The alleged legal issue is interesting.
September 19, 2011, 9:00 pm
Guess Who’s Not Coming to Dinner
SNIP* But even if the dinner never takes place, it has already acquired enough of a media reality to be controversial. (In these days of that engine of derivatives called the Internet, no facts are needed.) On Sept. 14, one day after the Fox News story, the Shurat HaDin Israel Law Center sent Bollinger a letter asserting that because the U.S. State Department lists Iran as a state sponsor of terrorism, “hosting Ahmadinejad is not merely morally repulsive: it is illegal and will expose Columbia University and its officers to both criminal prosecution and civil Liability.” The letter then cites in support of that judgment Holder v. Humanitarian Law Project (2010), a Supreme Court decision that, it is said, “found that providing any assistance or support to terrorists is unlawful.”
That’s not quite right. What Holder holds is that it’s not just any assistance that is illegal; it’s “material support,” which includes, says the relevant statute, “any property, tangible or intangible, or service, including currency or monetary instruments or financial securities. Financial services, training, expert advice or assistance, safe houses, false documentation or identification, communications commitment, facilities, weapons, lethal substances, explosives, personnel … and transportation, except medical or religious materials.” The question then, is whether breaking bread and exchanging views with an official of a state that (we say) sponsors terrorism amounts to giving that state “material support.”

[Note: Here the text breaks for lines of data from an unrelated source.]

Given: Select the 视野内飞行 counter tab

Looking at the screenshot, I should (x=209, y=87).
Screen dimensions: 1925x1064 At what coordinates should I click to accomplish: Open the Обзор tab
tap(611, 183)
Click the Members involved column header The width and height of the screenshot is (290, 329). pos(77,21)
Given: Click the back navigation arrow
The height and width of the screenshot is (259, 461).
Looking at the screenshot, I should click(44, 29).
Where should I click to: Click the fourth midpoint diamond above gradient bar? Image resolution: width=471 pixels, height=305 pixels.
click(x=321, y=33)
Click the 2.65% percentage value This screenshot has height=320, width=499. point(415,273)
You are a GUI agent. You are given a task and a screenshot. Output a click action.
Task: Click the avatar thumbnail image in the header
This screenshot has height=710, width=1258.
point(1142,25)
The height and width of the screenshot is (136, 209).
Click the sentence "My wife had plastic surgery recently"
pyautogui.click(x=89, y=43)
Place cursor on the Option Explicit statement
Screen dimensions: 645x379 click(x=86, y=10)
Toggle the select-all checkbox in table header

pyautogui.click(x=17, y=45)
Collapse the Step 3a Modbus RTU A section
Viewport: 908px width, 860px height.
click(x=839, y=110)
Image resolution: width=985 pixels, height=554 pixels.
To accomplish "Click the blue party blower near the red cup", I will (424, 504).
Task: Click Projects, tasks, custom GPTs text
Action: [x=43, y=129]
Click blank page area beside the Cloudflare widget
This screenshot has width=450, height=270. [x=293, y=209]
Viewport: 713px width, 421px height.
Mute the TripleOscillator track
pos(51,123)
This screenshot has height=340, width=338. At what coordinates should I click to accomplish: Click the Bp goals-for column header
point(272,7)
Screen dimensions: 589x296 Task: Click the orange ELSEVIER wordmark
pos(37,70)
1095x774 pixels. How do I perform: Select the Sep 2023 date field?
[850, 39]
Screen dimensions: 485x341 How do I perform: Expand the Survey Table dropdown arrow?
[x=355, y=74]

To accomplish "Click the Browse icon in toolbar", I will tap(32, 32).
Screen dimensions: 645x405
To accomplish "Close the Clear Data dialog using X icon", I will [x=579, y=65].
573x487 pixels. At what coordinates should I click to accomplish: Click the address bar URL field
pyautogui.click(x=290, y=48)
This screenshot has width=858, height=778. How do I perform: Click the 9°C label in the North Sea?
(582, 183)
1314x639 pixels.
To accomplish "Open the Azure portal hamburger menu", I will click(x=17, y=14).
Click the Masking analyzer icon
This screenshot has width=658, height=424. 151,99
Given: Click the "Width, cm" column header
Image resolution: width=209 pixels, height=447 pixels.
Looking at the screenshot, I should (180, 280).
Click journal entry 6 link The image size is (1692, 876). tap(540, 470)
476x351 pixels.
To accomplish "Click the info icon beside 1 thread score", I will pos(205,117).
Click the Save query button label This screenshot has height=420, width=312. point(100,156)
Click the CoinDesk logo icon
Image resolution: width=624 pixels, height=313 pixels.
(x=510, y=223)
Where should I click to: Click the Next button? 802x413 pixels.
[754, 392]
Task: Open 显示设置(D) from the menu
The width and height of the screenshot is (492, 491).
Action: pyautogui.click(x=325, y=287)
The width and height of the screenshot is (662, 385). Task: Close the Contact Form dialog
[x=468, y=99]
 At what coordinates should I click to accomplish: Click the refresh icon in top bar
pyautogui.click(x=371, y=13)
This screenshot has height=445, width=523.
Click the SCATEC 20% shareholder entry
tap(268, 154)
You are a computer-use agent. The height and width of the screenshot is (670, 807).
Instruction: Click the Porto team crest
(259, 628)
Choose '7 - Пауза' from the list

I put that question to Nitsana Darshan-Leitner, director of the Israel Law Center and author of the letter. She pointed out that the court held that even when the aid given to a “foreign terrorist organization” facilitates lawful activities, it is illegal because, freed from the necessity of paying for the lawful activity, the organization would have that much more money to spend on terrorism. I then asked exactly what aid would be provided by the rumored dinner. She replied that in addition to a banquet (her word), Ahmadinejad would be given a platform to express his opinions and the opportunity to advance his ideology, all the while operating under the legitimizing umbrella of a great American university.
But even if the dinner does occur and Ahmadinejad is given a platform and a legitimizing moment, such benefits would not rise to the level of the criteria listed in Holder. For if they did, if merely talking with Ahmadinejad or listening to him speak counted as “material support” that might be the basis of a criminal prosecution, there would be nothing left of the First Amendment, a point made forcefully by Justice Stephen Breyer in his dissent: “
ere the law to accept a ‘legitimating’ effect … as providing sufficient grounds for imposing … a ban, the First Amendment battle would be lost in untold instances where it should be won. Once one accepts this argument, there is no natural stopping place.” Even saying “hello” to Ahmadinejad (as opposed to turning your back on him or spitting in his face ) would constitute the proscribed material support. No court will stretch Holder that far.
So there is no legal case here and there may very well be no dinner; and there will certainly not be the kind of dinner that led the Israel Law Center to issue its warning. So why write about it, whatever “it” turns out to be? Because it raises questions I have been trying to answer while I work on a book about academic freedom. Why has the conflict between Israel and much of the Arab world become a third-rail topic in the academy? Why do so many of the incidents in which academic freedom is invoked by both sides center on that conflict? How can even a non-event, as this appears to be, release virulent energies and give rise to rants and counter-rants that threaten to go viral?